**SHORT EXERCISE A:**
In the results analysis script, what does label 3 mean?
**SHORT EXERCISE B:**
Carry on writing the results analysis script from the point where it stops.

**TEXT PASSAGE:**
________________
"""
Results analysis module: analyze the ratios of label=3 and label=2 across (step, penalty) pairs.

Label definitions:
- 1: output unchanged
- 2: output matches the target concept
- 3: corrupted output

Output: one figure with two subplots (left: label=2 probability, right: label=3 probability)
"""

import argparse
import os
import numpy as np
import json
import re
import matplotlib.pyplot as plt
from matplotlib.colors import LinearSegmentedColormap
from collections import defaultdict, Counter
from typing import List, Tuple, Dict, Optional
from tqdm import tqdm


def setup_fonts(base_size: int = 26):
    """Set global font config + sizes (base_size affects most elements)."""
    plt.rcParams['font.family'] = 'STIXGeneral'
    plt.rcParams['mathtext.fontset'] = 'stix'

    # ===== Global sizes =====
    plt.rcParams['font.size'] = base_size          # Default size
    plt.rcParams['axes.titlesize'] = base_size + 2 # Axis title (if used)
    plt.rcParams['axes.labelsize'] = base_size + 2 # Axis labels
    plt.rcParams['xtick.labelsize'] = base_size    # x tick
    plt.rcParams['ytick.labelsize'] = base_size    # y tick
    plt.rcParams['legend.fontsize'] = base_size
    plt.rcParams['figure.titlesize'] = base_size + 4



# ============================================================================
# Utilities
# ============================================================================

def collect_step_penalty_label_data(
    labeled_results: List[Dict],
    exclude_step1_label: Optional[int] = None,
) -> Tuple[Dict[Tuple[int, float], Counter], int, int]:
    """
    Collect label distributions for all (step, penalty) pairs.

    Args:
        labeled_results: list of labeled result dicts

    Returns:
        step_penalty_labels: dict keyed by (step, penalty) with Counter of labels
    """
    step_penalty_labels = defaultdict(Counter)
    total_qids = 0
    excluded_qids = 0
    
    for concept_data in tqdm(labeled_results, desc="Collecting data"):
        cid = concept_data.get('cid')
________________
**INFORMATION GIVEN:**
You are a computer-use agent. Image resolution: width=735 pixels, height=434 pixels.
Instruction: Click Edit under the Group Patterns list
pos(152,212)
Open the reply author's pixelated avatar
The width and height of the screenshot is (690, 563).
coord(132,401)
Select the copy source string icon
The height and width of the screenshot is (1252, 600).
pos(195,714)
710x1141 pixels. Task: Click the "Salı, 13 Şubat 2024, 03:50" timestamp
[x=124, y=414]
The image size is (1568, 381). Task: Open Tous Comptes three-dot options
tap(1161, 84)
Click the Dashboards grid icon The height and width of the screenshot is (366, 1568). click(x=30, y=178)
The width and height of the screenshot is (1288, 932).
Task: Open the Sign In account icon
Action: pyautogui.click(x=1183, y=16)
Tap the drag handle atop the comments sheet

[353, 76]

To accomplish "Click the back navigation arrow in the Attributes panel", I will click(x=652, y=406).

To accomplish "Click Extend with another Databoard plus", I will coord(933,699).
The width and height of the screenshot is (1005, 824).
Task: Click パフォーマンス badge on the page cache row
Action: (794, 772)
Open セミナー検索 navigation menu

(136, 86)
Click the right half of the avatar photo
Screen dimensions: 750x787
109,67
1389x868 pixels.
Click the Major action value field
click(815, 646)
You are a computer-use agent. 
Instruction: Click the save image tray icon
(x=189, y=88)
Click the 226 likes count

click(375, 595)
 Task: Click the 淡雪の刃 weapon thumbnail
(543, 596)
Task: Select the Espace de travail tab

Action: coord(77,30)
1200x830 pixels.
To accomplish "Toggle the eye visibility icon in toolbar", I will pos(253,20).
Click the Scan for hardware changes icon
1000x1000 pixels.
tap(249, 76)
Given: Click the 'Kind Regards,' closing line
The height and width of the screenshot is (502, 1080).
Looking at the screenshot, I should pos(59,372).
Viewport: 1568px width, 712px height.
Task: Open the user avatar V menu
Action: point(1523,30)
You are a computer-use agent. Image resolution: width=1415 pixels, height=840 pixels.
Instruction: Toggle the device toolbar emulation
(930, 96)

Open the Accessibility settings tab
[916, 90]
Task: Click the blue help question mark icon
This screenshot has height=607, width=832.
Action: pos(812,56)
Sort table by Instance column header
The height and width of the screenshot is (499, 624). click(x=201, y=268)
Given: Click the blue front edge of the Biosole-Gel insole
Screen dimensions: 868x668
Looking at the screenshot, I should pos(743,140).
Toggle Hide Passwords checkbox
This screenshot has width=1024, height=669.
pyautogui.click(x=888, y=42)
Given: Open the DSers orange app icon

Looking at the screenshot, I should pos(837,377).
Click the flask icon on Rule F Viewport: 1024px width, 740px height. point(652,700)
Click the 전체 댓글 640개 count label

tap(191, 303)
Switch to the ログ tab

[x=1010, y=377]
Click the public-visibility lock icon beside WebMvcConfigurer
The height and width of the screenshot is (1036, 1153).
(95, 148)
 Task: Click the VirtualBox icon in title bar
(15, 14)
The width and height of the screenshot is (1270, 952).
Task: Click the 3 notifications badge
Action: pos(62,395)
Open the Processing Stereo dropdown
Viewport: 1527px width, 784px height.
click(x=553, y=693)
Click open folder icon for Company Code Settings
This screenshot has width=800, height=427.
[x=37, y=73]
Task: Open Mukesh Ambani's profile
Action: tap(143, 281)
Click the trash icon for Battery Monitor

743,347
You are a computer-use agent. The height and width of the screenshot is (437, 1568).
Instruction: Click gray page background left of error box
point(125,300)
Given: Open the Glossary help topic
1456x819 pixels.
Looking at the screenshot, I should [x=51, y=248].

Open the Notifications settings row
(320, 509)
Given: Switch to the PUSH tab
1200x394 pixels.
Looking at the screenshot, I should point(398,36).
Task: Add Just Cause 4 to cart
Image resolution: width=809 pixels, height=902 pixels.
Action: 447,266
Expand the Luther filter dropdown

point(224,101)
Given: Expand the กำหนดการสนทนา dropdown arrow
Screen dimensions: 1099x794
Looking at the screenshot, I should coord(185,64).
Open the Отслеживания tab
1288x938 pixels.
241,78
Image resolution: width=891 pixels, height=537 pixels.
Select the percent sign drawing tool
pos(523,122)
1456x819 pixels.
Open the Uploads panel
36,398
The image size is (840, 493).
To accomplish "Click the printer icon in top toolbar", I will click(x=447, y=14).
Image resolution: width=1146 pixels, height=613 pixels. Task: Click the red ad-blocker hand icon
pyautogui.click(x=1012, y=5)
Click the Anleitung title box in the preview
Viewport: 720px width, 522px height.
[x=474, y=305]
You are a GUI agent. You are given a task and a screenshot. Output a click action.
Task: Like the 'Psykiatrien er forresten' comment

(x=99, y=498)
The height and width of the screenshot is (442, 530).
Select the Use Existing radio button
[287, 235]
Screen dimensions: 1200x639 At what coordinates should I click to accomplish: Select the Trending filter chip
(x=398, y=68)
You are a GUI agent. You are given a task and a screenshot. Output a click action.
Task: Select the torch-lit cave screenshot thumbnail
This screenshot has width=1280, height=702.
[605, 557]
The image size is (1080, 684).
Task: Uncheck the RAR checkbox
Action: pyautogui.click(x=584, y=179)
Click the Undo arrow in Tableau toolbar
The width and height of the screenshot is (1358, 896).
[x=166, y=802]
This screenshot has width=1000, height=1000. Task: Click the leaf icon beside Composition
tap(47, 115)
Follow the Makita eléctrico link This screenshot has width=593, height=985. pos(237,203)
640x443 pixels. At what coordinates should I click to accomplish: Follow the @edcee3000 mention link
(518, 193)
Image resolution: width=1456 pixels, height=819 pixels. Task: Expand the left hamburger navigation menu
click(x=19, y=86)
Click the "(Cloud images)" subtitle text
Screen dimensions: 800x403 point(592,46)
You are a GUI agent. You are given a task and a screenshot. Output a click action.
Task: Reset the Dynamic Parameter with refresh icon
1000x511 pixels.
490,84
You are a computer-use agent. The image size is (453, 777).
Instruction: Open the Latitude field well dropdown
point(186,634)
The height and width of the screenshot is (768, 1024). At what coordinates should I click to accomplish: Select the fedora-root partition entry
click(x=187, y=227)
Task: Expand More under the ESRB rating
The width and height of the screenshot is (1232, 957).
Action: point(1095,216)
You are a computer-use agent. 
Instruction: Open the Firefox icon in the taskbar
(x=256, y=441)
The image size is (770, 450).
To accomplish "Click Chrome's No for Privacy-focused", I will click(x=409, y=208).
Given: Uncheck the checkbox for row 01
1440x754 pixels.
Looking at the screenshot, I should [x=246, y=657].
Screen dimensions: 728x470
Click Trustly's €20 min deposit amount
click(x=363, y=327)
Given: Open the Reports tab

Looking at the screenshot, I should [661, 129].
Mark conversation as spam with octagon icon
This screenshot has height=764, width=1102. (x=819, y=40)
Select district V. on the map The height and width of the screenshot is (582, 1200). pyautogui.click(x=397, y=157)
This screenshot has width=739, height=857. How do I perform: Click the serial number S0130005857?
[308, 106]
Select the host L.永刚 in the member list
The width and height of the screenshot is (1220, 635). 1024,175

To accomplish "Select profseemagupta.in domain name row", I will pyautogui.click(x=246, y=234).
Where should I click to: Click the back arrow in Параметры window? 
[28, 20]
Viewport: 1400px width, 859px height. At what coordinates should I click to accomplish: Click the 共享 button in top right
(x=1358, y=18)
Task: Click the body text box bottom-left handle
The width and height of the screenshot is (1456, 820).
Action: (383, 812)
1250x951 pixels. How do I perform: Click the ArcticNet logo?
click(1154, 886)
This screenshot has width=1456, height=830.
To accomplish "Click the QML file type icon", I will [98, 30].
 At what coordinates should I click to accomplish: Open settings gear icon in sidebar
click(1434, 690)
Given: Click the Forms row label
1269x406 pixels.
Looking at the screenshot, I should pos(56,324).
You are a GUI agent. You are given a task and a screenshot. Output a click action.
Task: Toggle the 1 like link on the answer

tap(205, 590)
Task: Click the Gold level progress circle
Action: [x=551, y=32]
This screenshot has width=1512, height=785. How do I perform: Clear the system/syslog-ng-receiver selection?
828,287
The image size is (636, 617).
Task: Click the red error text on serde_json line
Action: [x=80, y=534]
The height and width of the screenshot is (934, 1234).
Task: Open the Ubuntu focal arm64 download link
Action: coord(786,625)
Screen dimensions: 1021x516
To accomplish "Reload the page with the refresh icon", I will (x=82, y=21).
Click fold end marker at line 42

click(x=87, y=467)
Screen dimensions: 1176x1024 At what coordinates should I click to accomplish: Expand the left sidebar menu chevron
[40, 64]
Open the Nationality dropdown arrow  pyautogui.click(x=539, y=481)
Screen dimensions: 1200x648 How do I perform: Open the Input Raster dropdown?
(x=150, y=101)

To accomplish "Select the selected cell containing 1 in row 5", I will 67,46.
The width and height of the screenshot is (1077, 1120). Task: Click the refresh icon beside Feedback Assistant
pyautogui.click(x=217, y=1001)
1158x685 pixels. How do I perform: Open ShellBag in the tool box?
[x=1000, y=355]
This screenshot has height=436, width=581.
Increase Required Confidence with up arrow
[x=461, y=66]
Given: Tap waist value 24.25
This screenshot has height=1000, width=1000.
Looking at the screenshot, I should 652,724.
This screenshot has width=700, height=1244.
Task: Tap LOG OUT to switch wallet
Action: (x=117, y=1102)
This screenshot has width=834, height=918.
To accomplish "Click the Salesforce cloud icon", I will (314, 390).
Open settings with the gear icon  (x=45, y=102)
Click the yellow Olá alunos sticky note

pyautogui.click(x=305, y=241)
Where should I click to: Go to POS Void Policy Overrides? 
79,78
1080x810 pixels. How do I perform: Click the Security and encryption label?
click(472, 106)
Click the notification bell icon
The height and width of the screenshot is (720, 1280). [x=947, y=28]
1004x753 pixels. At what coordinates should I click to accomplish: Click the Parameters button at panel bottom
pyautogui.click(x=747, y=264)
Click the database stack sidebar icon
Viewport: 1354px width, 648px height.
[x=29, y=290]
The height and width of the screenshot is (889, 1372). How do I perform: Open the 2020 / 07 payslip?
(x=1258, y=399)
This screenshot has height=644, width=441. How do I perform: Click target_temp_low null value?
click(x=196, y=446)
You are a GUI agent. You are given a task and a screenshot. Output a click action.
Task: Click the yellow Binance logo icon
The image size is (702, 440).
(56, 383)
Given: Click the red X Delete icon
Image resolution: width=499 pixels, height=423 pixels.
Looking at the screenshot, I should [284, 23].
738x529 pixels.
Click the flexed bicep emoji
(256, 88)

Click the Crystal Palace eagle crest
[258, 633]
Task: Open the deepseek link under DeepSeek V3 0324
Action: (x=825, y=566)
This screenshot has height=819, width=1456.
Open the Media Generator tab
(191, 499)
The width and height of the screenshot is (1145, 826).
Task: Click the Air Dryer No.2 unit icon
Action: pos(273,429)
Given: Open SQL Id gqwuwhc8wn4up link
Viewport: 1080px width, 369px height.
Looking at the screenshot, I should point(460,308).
________________
**ANSWER A:**
Corrupted output.

**ANSWER B:**
        if cid is None:
            continue
        
        # Get all experiments for this concept
        experiments = concept_data.get('experiments', [])
        
        for exp in experiments:
            qid = exp.get('qid')
            if qid is None:
                continue
            
            # Iterate all penalty results
            penalty_results = exp.get('penalty_results', [])
            
            has_outputs = False
            exclude_qid = False
            for penalty_result in penalty_results:
                res_penalty = penalty_result.get('penalty')
                if res_penalty is None:
                    continue
                output_list = penalty_result.get('outputs', [])
                if not output_list:
                    continue
                has_outputs = True
                if exclude_step1_label is not None:
                    for output_item in output_list:
                        if isinstance(output_item, dict):
                            step = output_item.get('step')
                            label = output_item.get('label')
                        elif isinstance(output_item, list) and len(output_item) >= 4:
                            step = output_item[0]
                            label = output_item[3]
                        else:
                            continue
                        if step == 1 and label == exclude_step1_label:
                            exclude_qid = True
                            break
                    if exclude_qid:
                        break

            if not has_outputs:
                continue
            total_qids += 1
            if exclude_qid:
                excluded_qids += 1
                continue

            for penalty_result in penalty_results:
                res_penalty = penalty_result.get('penalty')
                if res_penalty is None:
                    continue
                output_list = penalty_result.get('outputs', [])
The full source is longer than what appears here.